Zion Williamson, au sol, lors du match contre UNC, le 20 février, à Durham, en Caroline du Nord. / Gerry Broome / AP

Barack Obama était dans les gradins pour assister à la rencontre universitaire entre Duke et UNC, mercredi 20 février, mais un autre évènement est venu éclipser la venue de l’ancien président américain. Alors que le score était toujours de 0 à 0, et que Duke menait sa première attaque, la chaussure gauche de Zion Williamson a explosé, et le joueur de 18 ans s’est blessé au genou droit. Le match n’avait débuté que depuis 30 secondes, Duke venait de perdre sa star pour plusieurs rencontres. Et la polémique sur le sport universitaire américain pouvait à nouveau rebondir, comme à chaque printemps.

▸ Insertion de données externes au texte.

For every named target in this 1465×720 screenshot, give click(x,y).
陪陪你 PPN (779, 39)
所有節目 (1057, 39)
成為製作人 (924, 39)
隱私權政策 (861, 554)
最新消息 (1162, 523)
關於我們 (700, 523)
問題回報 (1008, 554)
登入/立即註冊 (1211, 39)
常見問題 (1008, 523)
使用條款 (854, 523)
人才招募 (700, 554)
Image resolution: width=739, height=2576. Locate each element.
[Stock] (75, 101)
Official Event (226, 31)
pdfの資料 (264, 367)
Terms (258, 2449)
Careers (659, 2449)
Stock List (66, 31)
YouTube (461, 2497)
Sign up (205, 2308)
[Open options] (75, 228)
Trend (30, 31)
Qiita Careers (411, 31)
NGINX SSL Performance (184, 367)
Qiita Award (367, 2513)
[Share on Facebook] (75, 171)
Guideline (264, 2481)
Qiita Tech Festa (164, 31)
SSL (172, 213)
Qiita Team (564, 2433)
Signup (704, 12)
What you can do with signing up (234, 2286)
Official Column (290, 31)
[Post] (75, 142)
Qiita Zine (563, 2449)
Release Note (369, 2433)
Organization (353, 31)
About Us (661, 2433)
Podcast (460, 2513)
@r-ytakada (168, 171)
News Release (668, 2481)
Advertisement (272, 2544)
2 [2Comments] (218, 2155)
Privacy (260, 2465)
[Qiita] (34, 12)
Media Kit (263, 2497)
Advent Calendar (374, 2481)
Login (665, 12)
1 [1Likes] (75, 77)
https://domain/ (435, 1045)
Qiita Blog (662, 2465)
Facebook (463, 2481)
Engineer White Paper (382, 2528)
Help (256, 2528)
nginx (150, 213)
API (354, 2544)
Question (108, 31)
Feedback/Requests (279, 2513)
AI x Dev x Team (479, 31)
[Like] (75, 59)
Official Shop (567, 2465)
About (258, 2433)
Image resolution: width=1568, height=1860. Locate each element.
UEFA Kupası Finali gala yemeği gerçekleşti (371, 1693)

Zion Williamson Knee Injury vs UNC - Barack Obama Watch - 20/02/19
Durée : 01:16

Car si la blessure de Zion Williamson ne semble pas si grave, le gamin promis à un grand avenir en NBA (certains observateurs parlent du meilleur espoir depuis Anthony Davis, voire LeBron James) aurait pu voir sa carrière s’arrêter subitement. Et tirer un trait sur les millions de dollars de contrats promis par la NBA la saison prochaine. Car pour l’instant, Zion Williamson – comme tout autre joueur universitaire – n’a (officiellement) pas touché le moindre dollar pour ses exploits sur les parquets.

« One and Done »

Depuis 2006, pour intégrer la NBA, un joueur doit avoir 19 ans dans l’année. Or, les Américains finissent leurs quatre années de lycée à 18 ans. De nombreux joueurs, présentés comme de futures stars (Kyrie Irving, Ben Simmons, Anthony Davis, Kevin Durant…), ont pris part au système du « One and Done », soit une année en université à jouer pour certaines des plus prestigieuses équipes du pays en attendant de pouvoir intégrer la NBA.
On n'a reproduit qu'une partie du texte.